__AUFGABE__.
Setzen Sie die Meldung zur Neuwahl eines Nachfolgers von Ministerpräsident Edmund Stoiber im Anschluss an ihren letzten Satz fort.
───── ANGEZEIGTER TEXT ─────
Oppositionschef Maget: Je früher Neuwahl des Ministerpräsidenten-Nachfolgers desto besser

Veröffentlicht am 19.04.2007 in Landespolitik

Sondersitzung des Landtags am 2. Oktober überflüssig - bis dahin elf reguläre Plenarsitzungen

Eine von der CSU für 2. Oktober geplante Sondersitzung des Bayerischen Landtags zur Wahl eines Nachfolgers von Ministerpräsident Edmund Stoiber findet nicht die Zustimmung der SPD-Fraktion. "Wir halten einen Sondertermin für die Neuwahl eines Ministerpräsidenten für unsinnig und überflüssig - bis dahin stehen schließlich elf bereits terminierte reguläre Plenarsitzungen des Landtags zur Verfügung", betont Oppositionschef Franz Maget.

"Wir sind ohnedies der Meinung: Je früher die Neuwahl stattfindet desto besser ist das", erklärt Maget. "Dafür muss man nicht erst einen CSU-Parteitag abwarten, denn die Neuwahl eines bayerischen Ministerpräsidenten darf nicht vom Termin und Diktum eines CSU-Parteitags abhängen."
───── ERFASSTE DATEN ─────
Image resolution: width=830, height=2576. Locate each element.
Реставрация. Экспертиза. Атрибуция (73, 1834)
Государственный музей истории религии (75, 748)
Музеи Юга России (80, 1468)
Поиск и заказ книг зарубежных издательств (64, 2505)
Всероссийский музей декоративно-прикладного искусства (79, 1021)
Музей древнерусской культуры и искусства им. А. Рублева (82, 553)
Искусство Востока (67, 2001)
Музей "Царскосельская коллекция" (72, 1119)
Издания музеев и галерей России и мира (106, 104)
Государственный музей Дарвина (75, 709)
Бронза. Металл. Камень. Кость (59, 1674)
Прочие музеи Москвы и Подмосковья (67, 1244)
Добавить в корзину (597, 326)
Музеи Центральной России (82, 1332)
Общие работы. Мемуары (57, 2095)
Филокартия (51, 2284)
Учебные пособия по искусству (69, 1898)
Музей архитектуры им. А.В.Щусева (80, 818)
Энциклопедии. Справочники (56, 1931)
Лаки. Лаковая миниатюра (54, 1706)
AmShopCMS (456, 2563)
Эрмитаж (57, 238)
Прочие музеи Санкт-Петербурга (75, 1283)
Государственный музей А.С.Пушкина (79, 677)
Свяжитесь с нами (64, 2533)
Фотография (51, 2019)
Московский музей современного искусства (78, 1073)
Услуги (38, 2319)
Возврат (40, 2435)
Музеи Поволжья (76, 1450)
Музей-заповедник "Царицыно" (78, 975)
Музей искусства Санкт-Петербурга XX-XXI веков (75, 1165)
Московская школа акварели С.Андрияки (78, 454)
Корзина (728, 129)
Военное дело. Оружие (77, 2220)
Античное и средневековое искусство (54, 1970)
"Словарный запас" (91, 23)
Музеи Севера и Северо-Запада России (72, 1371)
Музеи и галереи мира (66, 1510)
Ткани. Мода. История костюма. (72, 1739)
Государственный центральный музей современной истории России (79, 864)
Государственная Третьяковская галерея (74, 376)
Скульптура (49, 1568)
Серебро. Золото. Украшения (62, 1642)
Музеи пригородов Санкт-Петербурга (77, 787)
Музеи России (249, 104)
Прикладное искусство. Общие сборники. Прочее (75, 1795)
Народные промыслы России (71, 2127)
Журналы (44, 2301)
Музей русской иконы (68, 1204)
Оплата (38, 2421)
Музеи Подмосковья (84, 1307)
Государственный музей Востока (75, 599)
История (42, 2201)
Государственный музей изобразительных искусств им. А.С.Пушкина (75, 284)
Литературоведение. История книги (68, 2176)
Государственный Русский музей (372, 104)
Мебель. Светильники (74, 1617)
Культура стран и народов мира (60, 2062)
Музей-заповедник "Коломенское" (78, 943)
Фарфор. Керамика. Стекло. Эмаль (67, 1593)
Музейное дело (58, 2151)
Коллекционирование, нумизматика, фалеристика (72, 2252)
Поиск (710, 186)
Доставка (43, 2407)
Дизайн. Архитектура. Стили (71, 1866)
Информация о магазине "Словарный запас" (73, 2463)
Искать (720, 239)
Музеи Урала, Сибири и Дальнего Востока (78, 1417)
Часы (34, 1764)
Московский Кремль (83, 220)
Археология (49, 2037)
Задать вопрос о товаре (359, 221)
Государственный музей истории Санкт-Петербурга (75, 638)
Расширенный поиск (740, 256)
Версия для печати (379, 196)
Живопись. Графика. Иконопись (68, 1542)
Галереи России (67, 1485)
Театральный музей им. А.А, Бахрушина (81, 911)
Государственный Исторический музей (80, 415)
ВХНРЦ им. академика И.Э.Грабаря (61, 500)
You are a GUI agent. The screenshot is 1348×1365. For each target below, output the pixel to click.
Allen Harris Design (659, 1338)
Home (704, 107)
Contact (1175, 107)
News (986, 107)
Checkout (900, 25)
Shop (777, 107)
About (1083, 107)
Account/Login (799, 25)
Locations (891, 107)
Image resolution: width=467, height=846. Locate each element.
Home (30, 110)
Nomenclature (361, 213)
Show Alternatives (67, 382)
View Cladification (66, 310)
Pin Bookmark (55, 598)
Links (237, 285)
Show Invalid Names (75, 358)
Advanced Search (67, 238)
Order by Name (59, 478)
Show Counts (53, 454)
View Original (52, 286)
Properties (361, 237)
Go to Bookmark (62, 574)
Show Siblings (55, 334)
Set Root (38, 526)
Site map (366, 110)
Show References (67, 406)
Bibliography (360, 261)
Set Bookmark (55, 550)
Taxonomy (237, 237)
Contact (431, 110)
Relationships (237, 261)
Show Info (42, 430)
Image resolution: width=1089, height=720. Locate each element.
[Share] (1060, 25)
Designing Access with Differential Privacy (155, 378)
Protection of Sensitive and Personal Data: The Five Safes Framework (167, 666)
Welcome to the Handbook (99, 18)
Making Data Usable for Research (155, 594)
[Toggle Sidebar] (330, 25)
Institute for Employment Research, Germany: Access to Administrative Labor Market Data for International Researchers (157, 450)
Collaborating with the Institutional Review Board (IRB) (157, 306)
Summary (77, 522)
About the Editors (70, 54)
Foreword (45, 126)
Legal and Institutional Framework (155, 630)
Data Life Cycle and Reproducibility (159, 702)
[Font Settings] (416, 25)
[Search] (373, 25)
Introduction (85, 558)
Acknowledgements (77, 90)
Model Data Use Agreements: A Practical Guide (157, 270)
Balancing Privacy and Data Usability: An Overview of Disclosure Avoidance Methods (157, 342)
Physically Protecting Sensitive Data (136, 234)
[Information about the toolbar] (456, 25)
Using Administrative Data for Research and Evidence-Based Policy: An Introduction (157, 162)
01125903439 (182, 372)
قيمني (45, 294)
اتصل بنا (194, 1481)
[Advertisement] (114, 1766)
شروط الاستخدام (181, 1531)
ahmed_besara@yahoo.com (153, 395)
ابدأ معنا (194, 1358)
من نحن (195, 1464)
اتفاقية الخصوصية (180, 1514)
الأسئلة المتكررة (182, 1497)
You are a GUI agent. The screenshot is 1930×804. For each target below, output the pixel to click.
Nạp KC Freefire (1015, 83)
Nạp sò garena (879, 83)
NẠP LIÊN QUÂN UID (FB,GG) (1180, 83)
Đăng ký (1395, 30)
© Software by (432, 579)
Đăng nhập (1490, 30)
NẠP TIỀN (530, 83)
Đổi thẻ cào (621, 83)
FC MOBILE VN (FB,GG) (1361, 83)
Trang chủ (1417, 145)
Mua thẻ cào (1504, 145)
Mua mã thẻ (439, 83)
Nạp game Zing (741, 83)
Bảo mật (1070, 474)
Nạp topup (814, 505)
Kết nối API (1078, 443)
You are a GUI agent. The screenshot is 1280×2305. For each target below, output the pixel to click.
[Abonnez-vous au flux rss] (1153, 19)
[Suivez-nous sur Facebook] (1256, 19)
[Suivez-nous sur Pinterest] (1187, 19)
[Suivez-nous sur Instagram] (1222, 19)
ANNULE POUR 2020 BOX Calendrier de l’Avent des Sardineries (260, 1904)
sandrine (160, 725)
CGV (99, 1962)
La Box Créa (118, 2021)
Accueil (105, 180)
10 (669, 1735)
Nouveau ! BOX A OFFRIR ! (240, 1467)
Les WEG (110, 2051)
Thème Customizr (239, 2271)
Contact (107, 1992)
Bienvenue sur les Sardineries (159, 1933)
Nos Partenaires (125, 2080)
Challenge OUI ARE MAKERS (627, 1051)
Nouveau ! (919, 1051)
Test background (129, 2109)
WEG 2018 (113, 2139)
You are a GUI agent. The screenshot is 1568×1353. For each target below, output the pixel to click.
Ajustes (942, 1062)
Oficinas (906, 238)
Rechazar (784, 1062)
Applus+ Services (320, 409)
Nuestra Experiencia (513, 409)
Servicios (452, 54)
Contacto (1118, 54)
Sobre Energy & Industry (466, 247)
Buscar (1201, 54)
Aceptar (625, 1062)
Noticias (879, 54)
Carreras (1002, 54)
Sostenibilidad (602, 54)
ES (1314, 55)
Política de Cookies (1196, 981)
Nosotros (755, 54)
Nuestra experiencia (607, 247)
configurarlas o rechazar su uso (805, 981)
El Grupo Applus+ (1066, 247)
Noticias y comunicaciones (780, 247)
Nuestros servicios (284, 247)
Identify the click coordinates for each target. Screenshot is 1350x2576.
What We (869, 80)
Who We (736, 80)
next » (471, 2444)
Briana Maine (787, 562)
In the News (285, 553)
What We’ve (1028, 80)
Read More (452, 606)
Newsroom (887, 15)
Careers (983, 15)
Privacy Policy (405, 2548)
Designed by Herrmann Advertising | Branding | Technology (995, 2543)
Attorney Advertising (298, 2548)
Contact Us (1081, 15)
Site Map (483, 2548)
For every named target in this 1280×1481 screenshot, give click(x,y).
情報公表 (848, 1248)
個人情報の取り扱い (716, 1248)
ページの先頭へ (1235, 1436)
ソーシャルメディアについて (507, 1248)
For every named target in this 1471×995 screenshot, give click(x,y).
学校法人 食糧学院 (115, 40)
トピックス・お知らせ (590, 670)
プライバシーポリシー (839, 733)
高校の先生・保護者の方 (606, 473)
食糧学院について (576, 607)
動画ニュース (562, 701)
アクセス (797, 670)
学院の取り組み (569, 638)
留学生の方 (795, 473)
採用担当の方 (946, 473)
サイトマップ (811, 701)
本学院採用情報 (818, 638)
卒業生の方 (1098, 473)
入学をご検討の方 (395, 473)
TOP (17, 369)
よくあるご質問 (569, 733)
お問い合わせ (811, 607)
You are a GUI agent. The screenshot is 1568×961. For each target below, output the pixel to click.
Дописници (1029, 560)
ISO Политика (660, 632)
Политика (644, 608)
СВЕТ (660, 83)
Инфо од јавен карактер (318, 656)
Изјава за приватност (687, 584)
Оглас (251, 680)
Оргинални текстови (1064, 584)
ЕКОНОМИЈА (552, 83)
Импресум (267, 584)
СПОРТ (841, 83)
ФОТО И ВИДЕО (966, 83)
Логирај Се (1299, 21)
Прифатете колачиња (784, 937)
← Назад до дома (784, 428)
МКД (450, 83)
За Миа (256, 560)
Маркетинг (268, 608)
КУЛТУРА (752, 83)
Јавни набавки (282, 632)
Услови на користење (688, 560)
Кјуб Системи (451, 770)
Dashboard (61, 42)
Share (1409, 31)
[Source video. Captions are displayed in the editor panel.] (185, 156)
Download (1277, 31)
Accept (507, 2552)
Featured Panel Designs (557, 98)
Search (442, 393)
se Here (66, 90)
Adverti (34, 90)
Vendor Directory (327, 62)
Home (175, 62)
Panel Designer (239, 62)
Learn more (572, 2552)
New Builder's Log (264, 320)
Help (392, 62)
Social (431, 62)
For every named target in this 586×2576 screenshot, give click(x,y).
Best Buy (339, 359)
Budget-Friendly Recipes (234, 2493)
─────
__ERGEBNIS__.
Der SPD-Fraktionsvorsitzende verweist auch darauf, dass bis heute kein Rücktritt Stoibers als Ministerpräsident vorliegt. "Er hat dazu bislang keine Erklärung vor dem Landtag abgegeben." Im übrigen sei in der Bayerischen Verfassung (Art. 44 Abs. 3 und 4) klar geregelt, dass der Ministerpräsident jederzeit seinen Rücktritt erklären kann und dass dann der Landtag in seiner nächsten Sitzung einen neuen Regierungschef wählt. Diese klare Regelung gelte es nur anzuwenden, was Stoiber und die CSU aber verweigern.